次の日の朝、母が泣きながら家の掃除をしていた。
「お父さん、もう帰ってこないよ」と言いながら、前の日に私の寝顔をしばらく見た後、「ちょっと出掛けてくる」と言い残して車に乗り、高速道路を走っている途中で、ガードレールを突き破って崖から落ちたらしい。ブレーキを踏んだ跡がなかった。まだ36才だった。

そんな父を追うようにして、母が子宮ガンでこの世を去った。体の異常を感じていたのだが、私の学費を稼ぐために深夜まで仕事をして、病院に行かなかったのが、手遅れになった原因らしい。中学生の頃、悪いことばかりして、母を困らせた日々が悔やまれた。親のありがたみは死んでからという言葉が、痛いほど身にしみた。それ以来、自分の身を犠牲にしてまで守ってくれる人がいなくなってしまった。

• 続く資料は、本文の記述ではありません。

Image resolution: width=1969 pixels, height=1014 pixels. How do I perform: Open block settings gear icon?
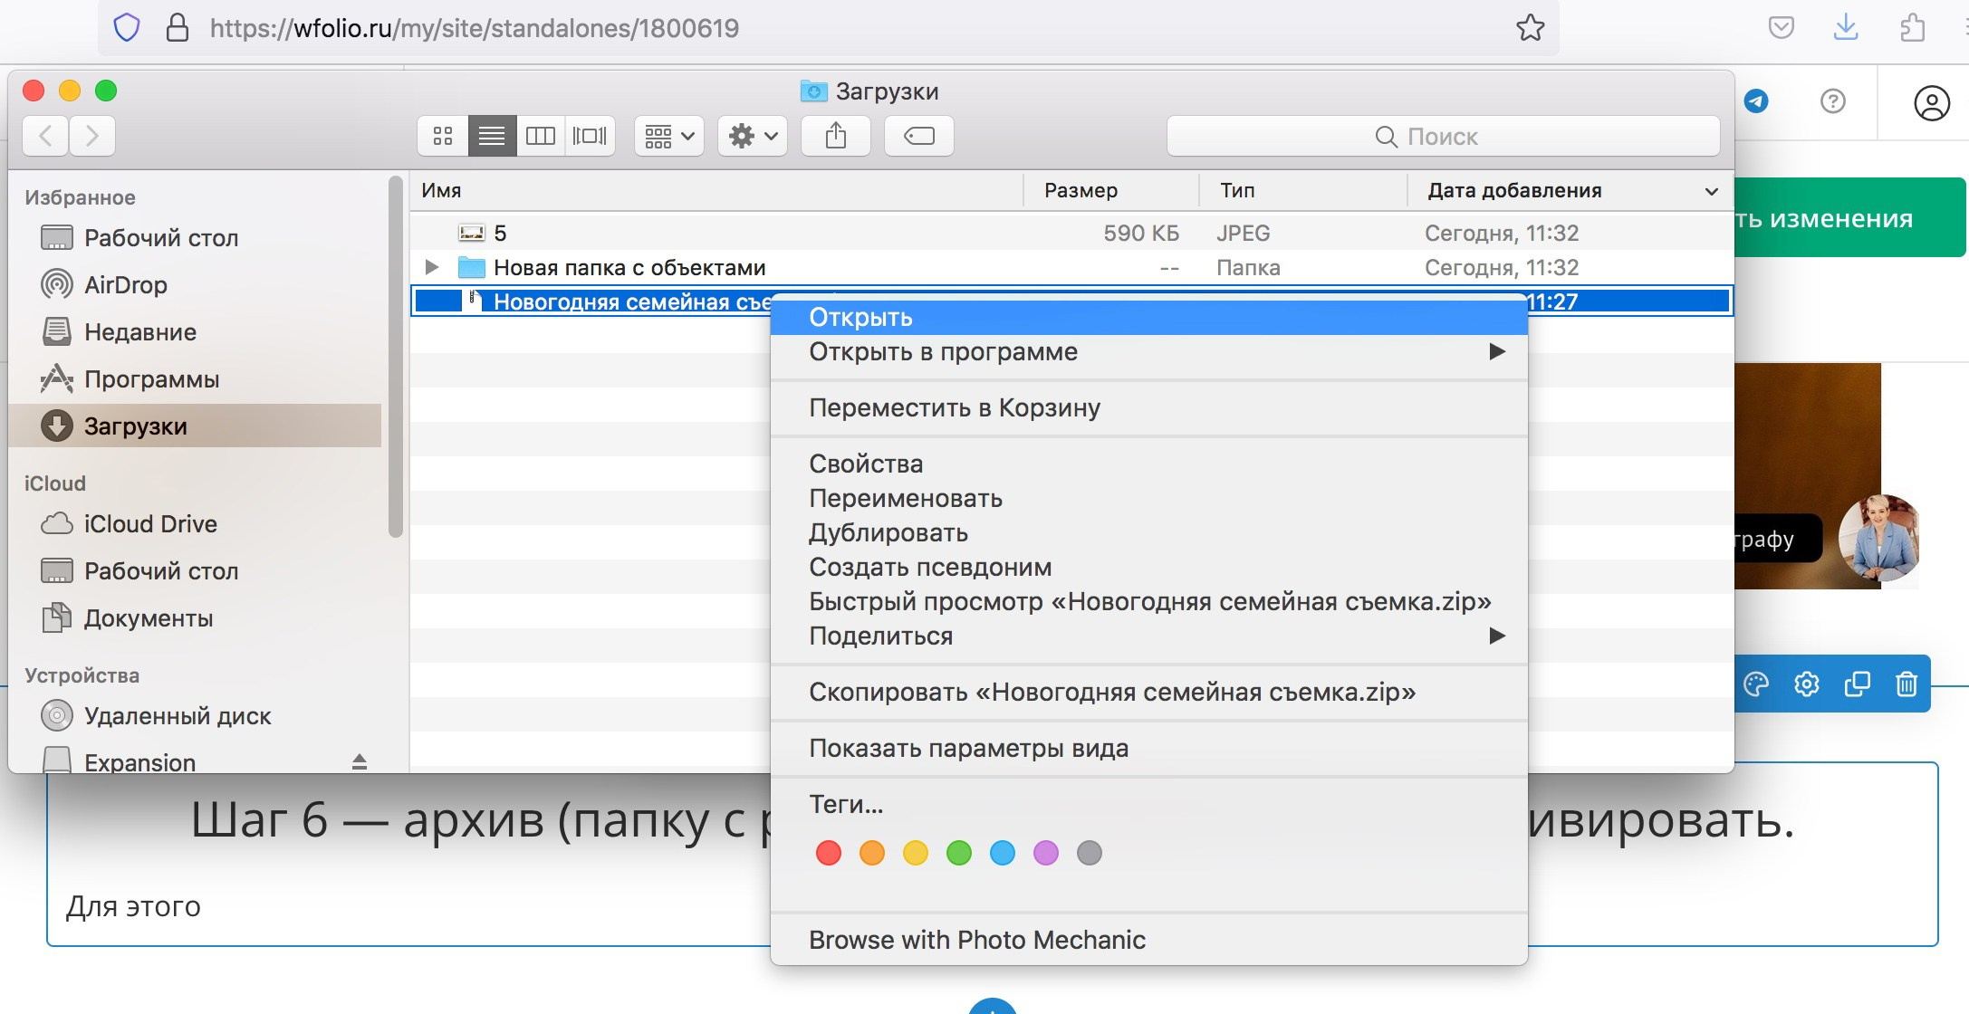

自分の親を邪険にしたり、邪魔扱いする人間を何人も見てきたが、その光景を見る度に、憤りを感じてしまう。一度でもいいから親と話ができるのであれば、全てを失ってもいいと思っているから。他人に迷惑をかけるな、と親から言われた事があると思うが、それは自分の親にも迷惑をかけてはいけないという事だと思う。

社会人として巣立っていく君たちにとっては尚更である。自分の責任は自分で取らないといけない立場になるのだから、そういう意味では、社会人になるという事は、親と他人になる始まりなのかもしれない。